Но тогда, если я что-то выстроил и всё время в мысли выстроенное мною удерживаю как познанное, следовательно, я не осуществляю никакого процесса мышления, движения нет. И поэтому я должен решиться на следующий какой-то странный акт. А именно: 2) от того, что выстроено перейти к тому, что я еще не знаю. И эти новые характеристики начинать привлекать к уже выстроенному. Но если это так, если мысль характеризуется подобным образом, то, следовательно, она есть какое-то взаимно противоречивое соотношение категорий «единое — многое». Потому что есть предмет мысли, который единый, и я постоянно предмет мысли отождествляю и устанавливаю соответствие этого предмета мысли с чем-то другим. И, следовательно, уже имею дело со многим. Собственно, вот этот момент и вызывал какой-то очень большой исследовательский и познавательный интерес, а также интерес, связанный с желанием понять, что это означает для Платона. Потому что это, собственно, и было по большому счету Платону неясно. Более того, Платон как бы утверждал, что это не ясно никому. И есть люди, которые считают, что это не ясно никому до сих пор, и что в этом, вроде бы, и заключается загадка мысли.

Просто человек, который мыслит, с одной стороны, всё время стремится выполнить закон тождества, то есть предмет мысли в процессе его рассуждения остается неизменным, а с другой стороны — он всё время это неизменное подводит под новые и новые характеристики и тем самым постоянно расширяет исходно построенный, сконструированный им предмет.
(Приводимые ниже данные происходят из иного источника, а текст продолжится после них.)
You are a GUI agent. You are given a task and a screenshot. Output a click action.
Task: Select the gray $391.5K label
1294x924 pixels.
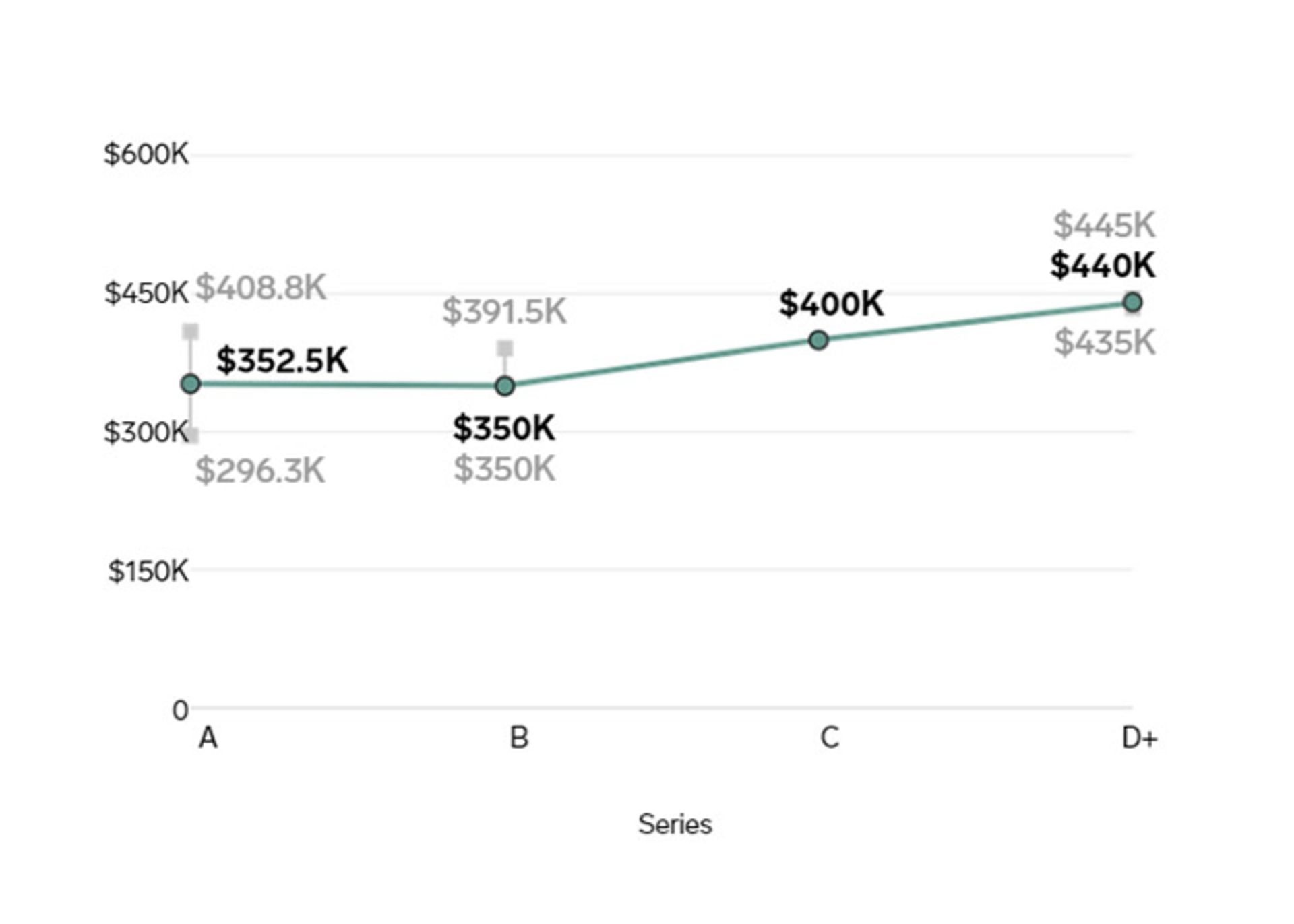tap(504, 311)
И, собственно, вот этот момент и казался Платону таинством, но только не религиозным, и в этом заключается еще больший парадокс. То есть это не нечто мистически скрытое, а то, что всё время делается у всех на виду. Потому что, во-первых, Платон опирался на ту древнегреческую культуру, которая его окружала. А это результат развития нескольких веков, а может быть и тысячелетий. И, во-вторых, Платон развивался и созревал как философ под влиянием безвременно ушедшего Сократа, который был гением мысли. Поэтому он знал, что такое мысль. И вот этот, собственно, момент мысли, когда вроде бы человек одним актом конституирует и удерживает мысль в процессе всего рассуждения, как что-то неизменное, а при этом постоянно осуществляет некоторое ее расширение за счет введения новых характеристик, по смыслу рассуждения устанавливая связь этого неизменного с чем-то другим, и всё время как бы движет и смещает границу мышления, был для Платона некоторой загадкой. Загадкой в том смысле, что возник вопрос: а как же это делается, если эти два акта взаимно противоречивы? То есть мысль при этом не противоречива, она подчиняется закону «непротиворечивости» — закону тождества, а то действие, которое осуществляет человек, — противоречиво, так как оно построено на исключающих друг друга актах и взаимно погашающих его усилиях.
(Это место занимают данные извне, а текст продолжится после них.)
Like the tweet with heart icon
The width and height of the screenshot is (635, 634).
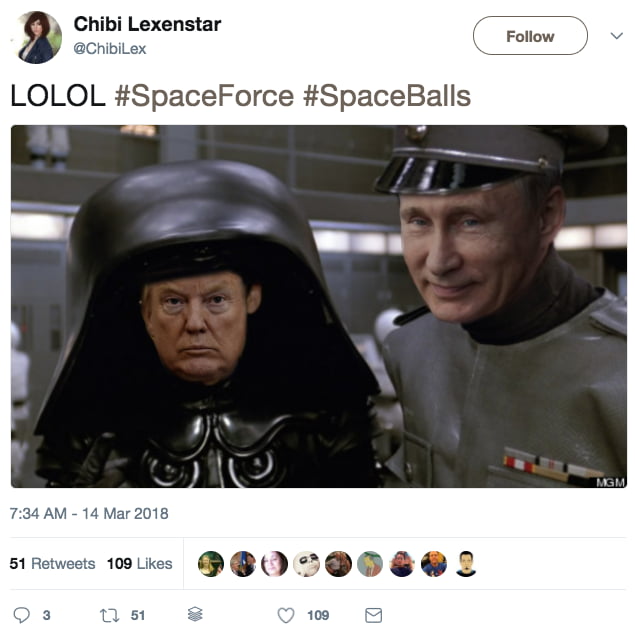click(286, 615)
Собственно к этому моменту мы всё время будем возвращаться, потому что он, видимо, характеризует исток мысли и мышления, который как бы пронизывает всю европейскую форму мышления. Он уже содержится, как я обратил ваше внимание, в элементарной связке суждений. Тут, правда, важно иметь в виду, что был приведен простейший пример.

А есть еще принципиальный вопрос: осуществляется ли мышление в суждениях? Потому что есть множество людей, которые утверждают, что подобные связки «Собака есть животное» — это форма, в которой мышление умирает или останавливается, или фиксируется. Но всё равно, даже в таком элементарном процессе, в котором мы постоянно проговариваем некоторые результаты нашего мышления, всё время имеет место это странное соотношение между единым и многим. Одновременно, как вы, может быть, уже догадались, эта категориальная пара «единое — многое» сопровождается другой категориальной парой, которая развертывается параллельно и одновременно с ней и точно так же позволяет отличить мысль от «не мысли». И вот эта возможность отличить мысль от «не мысли» характеризуется словом «нормирует». То есть, позволяет установить нормативный (связанный с нормой, законом) характер мысли. Это категориальное отношение «тождество — различие». Оно как бы идет вслед категориальному различению «единое — многое», но характеризует несколько другой момент. Поскольку «тождество — различие» характеризуется тем, что в самом акте утверждения, например «Собака есть животное», человек добивается опять же двух взаимоисключающих вещей. Потому что, когда я говорю «Собака есть животное», я отождествляю собаку с животным. И вроде бы подвожу вид (собаку) под определенный род (животное). Но я могу осуществлять это отождествление только в том случае, если исходно принимаю, что и первое, и второе является различным.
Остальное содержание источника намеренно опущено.